The FWC will be able to hear applications where harassment is alleged and make orders, if it finds the harassment has occurred, for it to stop. It mirrors the anti-bullying jurisdiction in that it must involve meeting “the threshold of offensive, humiliating or intimidating, as well as seriously demeaning”.
This development means that employees, who might be dissatisfied with the handling of their complaint, have an easily accessed, low-cost alternative for their ‘day in court’. This has the obvious consequence of putting pressure on HR departments, and employers generally, to get it right or face the prospect of a hearing in the FWC.
The FWC cannot order payments or other forms of compensation, but if the anti-bullying jurisdiction is any guide, the sort of orders FWC can make include restrictions on how employees interact which in turn can adversely impact productivity. Also, employers risk reputational damage by being brought before the FWC with the inference that they were unable or unwilling to solve the problem at source.
Employees need to know that if they engage in activity that reasonably falls within the purview of the new FWC powers, then it won’t just be HR they’ll have to do their explaining to.
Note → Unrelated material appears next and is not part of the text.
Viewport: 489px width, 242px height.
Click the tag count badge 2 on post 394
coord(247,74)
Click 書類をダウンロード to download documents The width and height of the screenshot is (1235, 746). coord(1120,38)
Further assistance employers have been given to combat sexual harassment is that, if proven and meeting the threshold, it can constitute a valid reason for dismissal.
Complementary changes have been made to the Sex Discrimination Act, including extending coverage to volunteers, interns and the like. Crucially, anyone who permits a person to engage in prohibited conduct engages in unlawful conduct themselves.
This legislation also adds miscarriage to the list of events that can trigger entitlement to compassionate leave.